Instruction
Could you rewrite everything in the listing below, from the line containing "Select the Last used column header" down to the line containing "pos(248,429)", as a numbered list with blank lines left out?

Exercise data
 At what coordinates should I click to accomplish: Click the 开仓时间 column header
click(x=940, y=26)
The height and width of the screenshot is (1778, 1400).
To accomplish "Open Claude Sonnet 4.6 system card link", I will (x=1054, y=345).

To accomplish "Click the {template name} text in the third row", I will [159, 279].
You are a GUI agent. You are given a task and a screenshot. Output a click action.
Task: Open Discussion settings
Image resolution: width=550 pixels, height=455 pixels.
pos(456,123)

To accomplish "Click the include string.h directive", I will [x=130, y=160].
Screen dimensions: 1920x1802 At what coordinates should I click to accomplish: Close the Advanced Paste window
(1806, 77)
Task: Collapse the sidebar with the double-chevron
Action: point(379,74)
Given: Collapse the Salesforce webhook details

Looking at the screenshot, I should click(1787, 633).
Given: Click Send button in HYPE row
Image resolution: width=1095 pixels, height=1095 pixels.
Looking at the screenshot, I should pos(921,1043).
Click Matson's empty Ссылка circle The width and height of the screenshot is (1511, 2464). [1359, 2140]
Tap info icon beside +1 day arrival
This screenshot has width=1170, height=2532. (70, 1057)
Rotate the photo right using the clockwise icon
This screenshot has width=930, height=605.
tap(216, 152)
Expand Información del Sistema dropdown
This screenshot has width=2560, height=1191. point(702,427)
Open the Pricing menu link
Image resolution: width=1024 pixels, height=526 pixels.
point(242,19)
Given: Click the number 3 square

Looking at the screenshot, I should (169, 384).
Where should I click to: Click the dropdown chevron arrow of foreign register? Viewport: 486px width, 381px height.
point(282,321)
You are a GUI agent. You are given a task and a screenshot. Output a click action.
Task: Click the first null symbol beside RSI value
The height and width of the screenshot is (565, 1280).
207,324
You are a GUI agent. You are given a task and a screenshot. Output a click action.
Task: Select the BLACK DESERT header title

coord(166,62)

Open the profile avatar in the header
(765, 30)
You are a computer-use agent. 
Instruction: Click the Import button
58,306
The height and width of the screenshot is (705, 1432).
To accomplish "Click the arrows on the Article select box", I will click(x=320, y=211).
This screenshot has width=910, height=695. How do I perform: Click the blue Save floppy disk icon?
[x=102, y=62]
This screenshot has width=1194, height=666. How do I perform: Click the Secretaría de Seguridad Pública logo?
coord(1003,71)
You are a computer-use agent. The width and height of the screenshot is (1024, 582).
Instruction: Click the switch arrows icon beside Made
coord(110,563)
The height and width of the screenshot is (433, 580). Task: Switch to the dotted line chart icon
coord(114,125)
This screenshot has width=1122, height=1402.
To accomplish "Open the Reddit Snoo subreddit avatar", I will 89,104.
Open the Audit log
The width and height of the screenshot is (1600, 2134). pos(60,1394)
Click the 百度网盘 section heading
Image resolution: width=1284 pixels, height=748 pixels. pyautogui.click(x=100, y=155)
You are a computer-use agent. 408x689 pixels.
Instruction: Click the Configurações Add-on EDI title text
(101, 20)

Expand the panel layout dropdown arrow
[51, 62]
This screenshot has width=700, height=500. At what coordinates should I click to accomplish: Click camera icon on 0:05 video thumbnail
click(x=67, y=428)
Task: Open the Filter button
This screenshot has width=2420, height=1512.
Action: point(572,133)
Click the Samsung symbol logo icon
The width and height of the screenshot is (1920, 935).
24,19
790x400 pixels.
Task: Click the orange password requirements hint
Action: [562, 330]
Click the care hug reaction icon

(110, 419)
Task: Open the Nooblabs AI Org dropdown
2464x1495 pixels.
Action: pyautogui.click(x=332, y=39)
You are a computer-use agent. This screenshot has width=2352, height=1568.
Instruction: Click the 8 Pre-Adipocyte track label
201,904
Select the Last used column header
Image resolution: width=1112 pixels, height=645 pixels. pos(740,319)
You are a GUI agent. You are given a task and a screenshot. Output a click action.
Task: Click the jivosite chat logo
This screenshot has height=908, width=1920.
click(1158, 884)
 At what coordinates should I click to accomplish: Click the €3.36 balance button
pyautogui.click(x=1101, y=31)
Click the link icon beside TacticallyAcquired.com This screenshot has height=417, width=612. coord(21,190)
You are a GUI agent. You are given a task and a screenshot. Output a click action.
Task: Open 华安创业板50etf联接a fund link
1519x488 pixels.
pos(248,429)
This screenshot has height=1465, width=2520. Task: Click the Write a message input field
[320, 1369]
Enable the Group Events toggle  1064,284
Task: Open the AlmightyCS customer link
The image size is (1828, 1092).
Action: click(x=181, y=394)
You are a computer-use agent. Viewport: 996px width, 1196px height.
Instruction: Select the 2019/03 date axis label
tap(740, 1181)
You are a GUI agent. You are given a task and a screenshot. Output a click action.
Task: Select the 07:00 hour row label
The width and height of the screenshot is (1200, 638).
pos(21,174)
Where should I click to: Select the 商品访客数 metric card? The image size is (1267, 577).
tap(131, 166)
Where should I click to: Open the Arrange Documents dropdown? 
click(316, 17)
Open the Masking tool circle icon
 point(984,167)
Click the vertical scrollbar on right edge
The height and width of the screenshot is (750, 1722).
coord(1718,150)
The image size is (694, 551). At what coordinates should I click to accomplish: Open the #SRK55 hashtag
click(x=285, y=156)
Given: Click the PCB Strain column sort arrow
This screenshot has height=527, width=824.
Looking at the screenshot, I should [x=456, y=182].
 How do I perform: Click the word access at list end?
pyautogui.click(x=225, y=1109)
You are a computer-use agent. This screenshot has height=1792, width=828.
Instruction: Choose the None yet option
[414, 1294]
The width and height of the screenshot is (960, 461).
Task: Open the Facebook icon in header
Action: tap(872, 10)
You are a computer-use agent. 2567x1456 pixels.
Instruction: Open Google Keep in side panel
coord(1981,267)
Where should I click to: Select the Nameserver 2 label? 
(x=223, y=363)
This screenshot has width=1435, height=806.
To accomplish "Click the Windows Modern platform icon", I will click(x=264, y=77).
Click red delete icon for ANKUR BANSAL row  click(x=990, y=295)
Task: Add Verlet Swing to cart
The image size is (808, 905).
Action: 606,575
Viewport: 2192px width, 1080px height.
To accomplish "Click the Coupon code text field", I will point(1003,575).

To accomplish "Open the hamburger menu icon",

Task solution
1. Select the Last used column header
2. Image resolution: width=1112 pixels, height=645 pixels. pos(740,319)
3. You are a GUI agent. You are given a task and a screenshot. Output a click action.
4. Task: Click the jivosite chat logo
5. This screenshot has height=908, width=1920.
6. click(1158, 884)
7.  At what coordinates should I click to accomplish: Click the €3.36 balance button
8. pyautogui.click(x=1101, y=31)
9. Click the link icon beside TacticallyAcquired.com This screenshot has height=417, width=612. coord(21,190)
10. You are a GUI agent. You are given a task and a screenshot. Output a click action.
11. Task: Open 华安创业板50etf联接a fund link
12. 1519x488 pixels.
13. pos(248,429)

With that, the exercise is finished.